Tengo una amiga que vive desesperada por los continuos enfados que tiene con su hija de once años. La última vez que escuché sus quejas, decidí ser un poco más proactiva y hacerle preguntas que nos aportaran luz a ambas.

Entiendo a mi madre, comprendo a mi hija

Con el fin de situarnos en el principio del problema, indagué en las actitudes de la niña que provocaban la crisis. “¡Grita, grita como una posesa!” Mi amiga se expresó en un tono bajo y contenido, con cierto temor a sus propios gritos. Por mi parte, pensé que la mejor arma para salir de la ofuscación era no profundizar en el nudo del problema, así que la siguiente cuestión era conocer quién en la familia resolvía las dificultades a través de los gritos: “Yo, soy yo. La increpo cada vez que hace lo que quiere”.

Entendí que el sentimiento de culpa no iba a resolver la problemática, y que era mejor seguir preguntando sobre cómo empezaba el fuego “enemigo”: “En cuanto nos vemos, desde hace unos meses, nos gritamos como saludo y seguimos gritando en el medio y final de la comunicación. Las dos nos hemos perdido el respeto, y reconozco que nuestra relación se ha resentido bastante. Sé que nos queremos y que en el fondo ambas sentimos la situación; sin embargo, no sé cómo salir de este embrollo”. La conclusión me sonó derrotista, aunque vi la puerta abierta para expresar mi opinión.
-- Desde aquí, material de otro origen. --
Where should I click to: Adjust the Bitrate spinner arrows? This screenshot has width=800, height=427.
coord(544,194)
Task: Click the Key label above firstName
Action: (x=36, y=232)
«Según Piaget y otros estudiosos, le dije, cuando los niños cumplen doce años empiezan a distanciarse de la vida familiar, y cambian sus preferencias orientándolas hacia la pandilla y su grupo de amigos. Tu hija cumplirá los doce este año, y para su despegue es imprescindible que aprenda un modo diferente de resolver la comunicación contigo».

«Es probable que tú aprendieras este comportamiento social en algún lugar. ¿Qué tal te llevabas con tu madre?» «Mal. No me aceptaba y pretendía cambiarme.»

Mi amiga meditó durante un tiempo. Cuando continuó, la voz le salió entrecortada: «Me hubiera gustado que mi madre me escuchara. Cada vez que llegaba a casa lo importante eran sus asuntos, lo cansada que estaba, que su jefe no aceptaba sus proyectos, que había discutido con un compañero… Mi mundo, las cosas que para mí eran vitales en aquel tiempo, como un examen, la compañera que se había enfadado conmigo o simplemente mi deseo de tener un perro, no entraban en sus intereses. El modo en el que resolvía la situación era dándome dos gritos en los que escondía su culpa y sustituía su autoridad perdida por aquellos graznidos insoportables… Puede parecerte duro; sin embargo, considero que mi madre era una persona egocéntrica y apegada al cariño de los demás, y entre ellos no estaba el mío».

Las lágrimas bañaron sus ojos melados. Era el momento de marcharse. Supuse que las conclusiones eran suyas.